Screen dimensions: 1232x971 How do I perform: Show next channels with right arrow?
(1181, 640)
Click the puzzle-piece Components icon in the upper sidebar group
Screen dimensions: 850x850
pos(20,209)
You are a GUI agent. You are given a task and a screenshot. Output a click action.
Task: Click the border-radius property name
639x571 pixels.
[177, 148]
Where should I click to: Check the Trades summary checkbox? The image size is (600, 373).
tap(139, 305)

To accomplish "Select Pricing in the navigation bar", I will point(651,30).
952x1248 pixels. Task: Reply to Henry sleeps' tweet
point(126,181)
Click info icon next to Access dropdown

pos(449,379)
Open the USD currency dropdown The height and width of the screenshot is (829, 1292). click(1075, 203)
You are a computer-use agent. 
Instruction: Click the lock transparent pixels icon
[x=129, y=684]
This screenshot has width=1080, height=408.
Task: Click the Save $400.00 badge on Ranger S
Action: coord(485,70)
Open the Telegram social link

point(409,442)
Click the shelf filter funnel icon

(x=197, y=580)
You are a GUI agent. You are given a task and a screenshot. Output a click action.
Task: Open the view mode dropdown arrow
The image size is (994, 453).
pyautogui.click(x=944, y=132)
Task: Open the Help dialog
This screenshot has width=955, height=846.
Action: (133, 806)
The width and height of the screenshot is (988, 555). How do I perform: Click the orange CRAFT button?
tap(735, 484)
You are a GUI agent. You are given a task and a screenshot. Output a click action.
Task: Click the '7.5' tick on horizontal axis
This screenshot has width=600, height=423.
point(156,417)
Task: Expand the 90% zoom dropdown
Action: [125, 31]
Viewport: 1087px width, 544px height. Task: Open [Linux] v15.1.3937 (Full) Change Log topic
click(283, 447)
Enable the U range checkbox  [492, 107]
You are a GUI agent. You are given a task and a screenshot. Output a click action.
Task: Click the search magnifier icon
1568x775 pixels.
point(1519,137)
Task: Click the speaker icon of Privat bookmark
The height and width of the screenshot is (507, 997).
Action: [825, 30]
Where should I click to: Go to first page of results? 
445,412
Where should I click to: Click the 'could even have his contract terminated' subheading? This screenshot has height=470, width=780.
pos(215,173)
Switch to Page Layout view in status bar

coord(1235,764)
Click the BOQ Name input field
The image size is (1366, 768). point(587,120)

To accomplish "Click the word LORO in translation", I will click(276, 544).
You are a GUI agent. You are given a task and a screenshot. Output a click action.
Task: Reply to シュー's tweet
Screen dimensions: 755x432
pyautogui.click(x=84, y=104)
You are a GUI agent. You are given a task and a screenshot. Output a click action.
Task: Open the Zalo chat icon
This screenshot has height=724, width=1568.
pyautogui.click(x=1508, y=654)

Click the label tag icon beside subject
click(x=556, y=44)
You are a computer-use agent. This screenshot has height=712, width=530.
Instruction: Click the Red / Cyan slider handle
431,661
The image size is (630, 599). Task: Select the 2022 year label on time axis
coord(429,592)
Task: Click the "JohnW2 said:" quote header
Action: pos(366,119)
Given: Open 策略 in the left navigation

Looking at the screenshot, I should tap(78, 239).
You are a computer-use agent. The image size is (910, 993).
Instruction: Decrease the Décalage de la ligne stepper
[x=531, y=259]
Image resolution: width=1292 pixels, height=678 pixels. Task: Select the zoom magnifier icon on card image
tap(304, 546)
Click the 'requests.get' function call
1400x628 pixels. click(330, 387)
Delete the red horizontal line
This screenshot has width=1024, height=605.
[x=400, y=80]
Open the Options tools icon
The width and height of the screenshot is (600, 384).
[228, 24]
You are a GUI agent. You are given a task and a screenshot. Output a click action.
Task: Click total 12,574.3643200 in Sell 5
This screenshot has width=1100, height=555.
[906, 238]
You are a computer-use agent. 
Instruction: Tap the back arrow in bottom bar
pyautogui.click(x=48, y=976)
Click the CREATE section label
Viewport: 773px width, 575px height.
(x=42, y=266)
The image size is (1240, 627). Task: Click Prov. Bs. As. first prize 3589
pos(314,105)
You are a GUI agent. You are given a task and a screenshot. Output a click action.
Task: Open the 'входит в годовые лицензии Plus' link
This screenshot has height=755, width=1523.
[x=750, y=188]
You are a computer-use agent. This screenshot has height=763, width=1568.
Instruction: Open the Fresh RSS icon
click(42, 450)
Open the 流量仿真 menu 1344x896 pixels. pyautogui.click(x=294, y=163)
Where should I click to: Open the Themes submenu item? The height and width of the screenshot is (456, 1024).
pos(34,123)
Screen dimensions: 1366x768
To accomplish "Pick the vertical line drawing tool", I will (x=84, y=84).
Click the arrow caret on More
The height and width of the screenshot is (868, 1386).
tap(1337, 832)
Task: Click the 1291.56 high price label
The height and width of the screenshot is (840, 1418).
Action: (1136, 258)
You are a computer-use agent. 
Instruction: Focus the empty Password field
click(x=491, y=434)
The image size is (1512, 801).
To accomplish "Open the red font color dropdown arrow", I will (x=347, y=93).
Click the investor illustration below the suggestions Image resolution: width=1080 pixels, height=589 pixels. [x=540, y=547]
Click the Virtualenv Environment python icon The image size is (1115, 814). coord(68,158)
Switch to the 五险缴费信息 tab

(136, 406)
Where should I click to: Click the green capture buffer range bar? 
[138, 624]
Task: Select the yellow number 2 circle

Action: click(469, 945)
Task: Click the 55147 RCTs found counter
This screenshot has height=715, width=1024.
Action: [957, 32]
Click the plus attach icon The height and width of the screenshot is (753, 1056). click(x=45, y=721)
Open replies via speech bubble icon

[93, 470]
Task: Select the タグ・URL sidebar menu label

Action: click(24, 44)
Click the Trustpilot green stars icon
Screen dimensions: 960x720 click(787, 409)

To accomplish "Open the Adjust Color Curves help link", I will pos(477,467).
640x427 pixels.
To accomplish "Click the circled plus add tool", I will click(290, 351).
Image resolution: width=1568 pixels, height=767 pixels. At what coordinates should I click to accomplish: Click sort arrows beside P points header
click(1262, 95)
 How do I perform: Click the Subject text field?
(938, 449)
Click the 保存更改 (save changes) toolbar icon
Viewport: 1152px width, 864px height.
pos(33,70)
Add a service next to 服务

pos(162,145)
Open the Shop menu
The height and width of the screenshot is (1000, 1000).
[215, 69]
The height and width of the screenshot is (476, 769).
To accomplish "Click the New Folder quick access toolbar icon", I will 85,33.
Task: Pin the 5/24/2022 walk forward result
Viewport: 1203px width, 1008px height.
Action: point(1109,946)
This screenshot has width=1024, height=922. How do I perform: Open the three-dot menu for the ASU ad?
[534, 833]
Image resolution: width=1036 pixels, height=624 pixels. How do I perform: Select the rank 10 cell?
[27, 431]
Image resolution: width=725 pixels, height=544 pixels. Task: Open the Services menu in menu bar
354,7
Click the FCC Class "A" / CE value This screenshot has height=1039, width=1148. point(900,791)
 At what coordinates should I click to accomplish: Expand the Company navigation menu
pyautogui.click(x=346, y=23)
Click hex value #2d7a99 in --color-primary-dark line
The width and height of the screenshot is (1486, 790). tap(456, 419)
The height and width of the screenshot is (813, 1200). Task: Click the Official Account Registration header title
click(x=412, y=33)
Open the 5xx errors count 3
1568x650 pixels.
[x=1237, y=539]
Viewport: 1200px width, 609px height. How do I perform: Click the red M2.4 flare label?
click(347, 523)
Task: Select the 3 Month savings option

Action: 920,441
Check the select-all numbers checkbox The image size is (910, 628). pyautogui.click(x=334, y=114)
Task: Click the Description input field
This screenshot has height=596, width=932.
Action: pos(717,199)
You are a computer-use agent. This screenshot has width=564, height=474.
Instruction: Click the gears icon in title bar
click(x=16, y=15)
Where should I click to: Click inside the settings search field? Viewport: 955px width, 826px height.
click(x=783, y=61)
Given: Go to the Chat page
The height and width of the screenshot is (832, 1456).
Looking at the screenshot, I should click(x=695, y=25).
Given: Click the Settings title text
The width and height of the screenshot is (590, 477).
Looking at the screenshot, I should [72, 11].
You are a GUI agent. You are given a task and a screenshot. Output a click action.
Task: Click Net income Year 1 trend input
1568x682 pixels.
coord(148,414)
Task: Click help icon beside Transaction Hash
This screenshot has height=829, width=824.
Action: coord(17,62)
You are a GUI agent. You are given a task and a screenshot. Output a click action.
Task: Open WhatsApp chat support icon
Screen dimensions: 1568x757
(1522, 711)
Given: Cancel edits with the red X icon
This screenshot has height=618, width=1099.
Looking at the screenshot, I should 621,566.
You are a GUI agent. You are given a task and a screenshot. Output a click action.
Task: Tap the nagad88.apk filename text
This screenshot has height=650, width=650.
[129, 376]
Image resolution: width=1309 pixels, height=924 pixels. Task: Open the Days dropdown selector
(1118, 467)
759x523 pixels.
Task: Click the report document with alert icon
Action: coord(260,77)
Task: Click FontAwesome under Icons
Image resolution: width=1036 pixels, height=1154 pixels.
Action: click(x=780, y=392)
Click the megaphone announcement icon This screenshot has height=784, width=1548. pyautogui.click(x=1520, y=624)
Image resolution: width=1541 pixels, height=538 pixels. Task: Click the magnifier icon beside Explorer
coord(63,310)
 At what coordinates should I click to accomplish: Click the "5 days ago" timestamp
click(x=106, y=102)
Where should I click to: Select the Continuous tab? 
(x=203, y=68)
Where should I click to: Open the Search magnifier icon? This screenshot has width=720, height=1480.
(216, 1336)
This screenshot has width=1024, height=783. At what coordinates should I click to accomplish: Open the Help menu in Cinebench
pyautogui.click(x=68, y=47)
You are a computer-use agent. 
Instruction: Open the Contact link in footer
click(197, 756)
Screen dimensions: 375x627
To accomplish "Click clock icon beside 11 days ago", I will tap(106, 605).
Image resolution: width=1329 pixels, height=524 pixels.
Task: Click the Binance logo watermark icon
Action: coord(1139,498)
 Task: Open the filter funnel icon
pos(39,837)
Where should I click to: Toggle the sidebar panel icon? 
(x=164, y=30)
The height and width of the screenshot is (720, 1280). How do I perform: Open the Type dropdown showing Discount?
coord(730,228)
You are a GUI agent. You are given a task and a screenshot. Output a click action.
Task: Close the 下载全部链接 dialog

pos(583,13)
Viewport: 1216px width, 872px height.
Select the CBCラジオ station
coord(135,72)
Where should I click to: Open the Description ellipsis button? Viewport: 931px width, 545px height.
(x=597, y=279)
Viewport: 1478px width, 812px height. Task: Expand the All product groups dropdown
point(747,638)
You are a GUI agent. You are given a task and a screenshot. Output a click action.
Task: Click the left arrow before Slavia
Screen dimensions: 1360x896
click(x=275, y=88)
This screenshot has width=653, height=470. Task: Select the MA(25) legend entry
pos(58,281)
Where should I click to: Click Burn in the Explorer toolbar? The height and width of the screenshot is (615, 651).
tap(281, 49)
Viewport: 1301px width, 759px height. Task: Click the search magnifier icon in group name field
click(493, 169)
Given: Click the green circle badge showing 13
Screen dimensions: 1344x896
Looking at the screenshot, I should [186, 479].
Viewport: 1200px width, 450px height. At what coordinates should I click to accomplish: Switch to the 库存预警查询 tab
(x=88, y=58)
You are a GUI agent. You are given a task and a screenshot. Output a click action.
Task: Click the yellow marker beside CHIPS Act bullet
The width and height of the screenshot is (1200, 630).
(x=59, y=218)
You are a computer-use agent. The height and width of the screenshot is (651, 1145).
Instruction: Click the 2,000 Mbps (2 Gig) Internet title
+ + + + +
**WHAT YOU HAVE TO DO:** With the first line being the one containing "has width=564, height=474." and the last line the one containing "Given: Click the Settings title text", transcribe exactly the lines above that fall in that range.

**TASK RESPONSE:**
You are a computer-use agent. This screenshot has width=564, height=474.
Instruction: Click the gears icon in title bar
click(x=16, y=15)
Where should I click to: Click inside the settings search field? Viewport: 955px width, 826px height.
click(x=783, y=61)
Given: Go to the Chat page
The height and width of the screenshot is (832, 1456).
Looking at the screenshot, I should click(x=695, y=25).
Given: Click the Settings title text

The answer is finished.